The organizations are calling for a full withdrawal of both Bill C-2 and Bill C-12, which together would form the Strong Borders Act. Bill C12 is meant to build on and fast-track several elements of Bill C2, such as expanded border enforcement, crackdowns on illegal fentanyl imports, and strengthened financial surveillance. Tim McSorley, national coordinator of the International Civil Liberties Monitoring Group (ICLMG), highlighted the issues with the legislation:
Bill C-12 does not fix Bill C-2; it fast tracks some of the most egregious aspects, while still moving forward with the rest. Our government has made it abundantly clear that they will continue to fight for every privacy-violating measure Bill C-2 still contains, and are only introducing Bill C-12 to get restrictions on migrant and refugee rights adopted sooner.
The groups also said that provisions in the law could worsen the toxic drug supply crisis, and that the expanded deportation powers would disproportionately endanger women fleeing gender-based violence.
Karen Cocq, spokesperson for the Migrant Rights Network, charged:
The government is trying to skirt around the overwhelming opposition to C-2 by repackaging it as something new.
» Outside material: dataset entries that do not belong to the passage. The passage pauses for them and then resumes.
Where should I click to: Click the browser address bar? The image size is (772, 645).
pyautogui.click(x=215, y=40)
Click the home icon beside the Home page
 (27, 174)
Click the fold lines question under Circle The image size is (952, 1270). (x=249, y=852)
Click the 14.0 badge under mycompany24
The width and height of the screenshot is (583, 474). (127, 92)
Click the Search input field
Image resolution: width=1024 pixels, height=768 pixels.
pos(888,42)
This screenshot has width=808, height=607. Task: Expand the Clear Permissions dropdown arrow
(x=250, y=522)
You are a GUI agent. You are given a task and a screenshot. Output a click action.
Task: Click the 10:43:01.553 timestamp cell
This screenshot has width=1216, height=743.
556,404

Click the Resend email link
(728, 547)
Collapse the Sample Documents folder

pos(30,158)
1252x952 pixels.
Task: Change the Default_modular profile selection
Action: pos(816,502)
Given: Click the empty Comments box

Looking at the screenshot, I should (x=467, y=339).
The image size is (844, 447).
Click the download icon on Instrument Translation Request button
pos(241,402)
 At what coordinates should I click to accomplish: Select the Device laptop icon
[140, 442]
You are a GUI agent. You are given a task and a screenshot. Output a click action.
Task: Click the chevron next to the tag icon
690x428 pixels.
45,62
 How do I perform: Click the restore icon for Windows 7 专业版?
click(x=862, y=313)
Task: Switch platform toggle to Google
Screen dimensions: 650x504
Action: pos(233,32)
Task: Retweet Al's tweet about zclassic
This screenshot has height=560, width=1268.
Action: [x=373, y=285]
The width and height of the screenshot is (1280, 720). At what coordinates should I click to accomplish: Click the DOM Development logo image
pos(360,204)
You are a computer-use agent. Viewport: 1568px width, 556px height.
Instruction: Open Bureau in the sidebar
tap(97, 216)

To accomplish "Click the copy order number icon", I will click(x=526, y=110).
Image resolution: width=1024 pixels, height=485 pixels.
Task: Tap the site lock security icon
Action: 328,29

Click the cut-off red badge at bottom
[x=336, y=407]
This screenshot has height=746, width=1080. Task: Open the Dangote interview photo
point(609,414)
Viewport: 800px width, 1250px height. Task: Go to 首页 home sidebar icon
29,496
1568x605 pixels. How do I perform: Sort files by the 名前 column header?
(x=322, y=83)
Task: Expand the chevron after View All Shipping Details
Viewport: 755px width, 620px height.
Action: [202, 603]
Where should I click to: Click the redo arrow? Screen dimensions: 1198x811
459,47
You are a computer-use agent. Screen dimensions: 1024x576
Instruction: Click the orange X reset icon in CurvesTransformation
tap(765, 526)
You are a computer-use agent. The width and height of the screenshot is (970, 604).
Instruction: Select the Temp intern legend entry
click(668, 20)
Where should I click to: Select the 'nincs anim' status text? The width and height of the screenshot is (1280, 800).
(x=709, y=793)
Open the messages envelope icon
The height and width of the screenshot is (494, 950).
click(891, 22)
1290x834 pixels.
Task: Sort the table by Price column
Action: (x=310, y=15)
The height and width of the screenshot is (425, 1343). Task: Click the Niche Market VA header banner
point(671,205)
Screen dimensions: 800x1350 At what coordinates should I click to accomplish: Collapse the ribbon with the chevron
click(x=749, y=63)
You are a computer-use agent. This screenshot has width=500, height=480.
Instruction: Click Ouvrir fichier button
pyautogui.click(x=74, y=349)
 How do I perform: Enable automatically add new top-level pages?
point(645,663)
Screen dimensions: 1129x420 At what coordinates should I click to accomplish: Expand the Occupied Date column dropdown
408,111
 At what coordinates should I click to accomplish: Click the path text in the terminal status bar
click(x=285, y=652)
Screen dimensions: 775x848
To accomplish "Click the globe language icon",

But C-12 leaves intact the measures to block refugee hearings, impose arbitrary retroactive one-year bars, and grant ministers mass immigration status-cancellation powers. Prime Minister Carney is showing that his government continues to be aligned with conservative Trump-like anti-migrant sentiment. But civil society groups remain united in rejecting this agenda and calling for the withdrawal of both bills.
The coalition includes over 300 organizations, including the Canadian Civil Liberties Association, the BC Civil Liberties Association, the Canadian Labour Congress, the United Church of Canada, the Migrant Rights Network, the Canadian Council for Refugees and Amnesty International.
This comes after Bill C2 had received much criticism from various organizations. Both bills were introduced after much pressure from US President Donald Trump who accused Canada of poorly defending the shared border and threatened tariffs.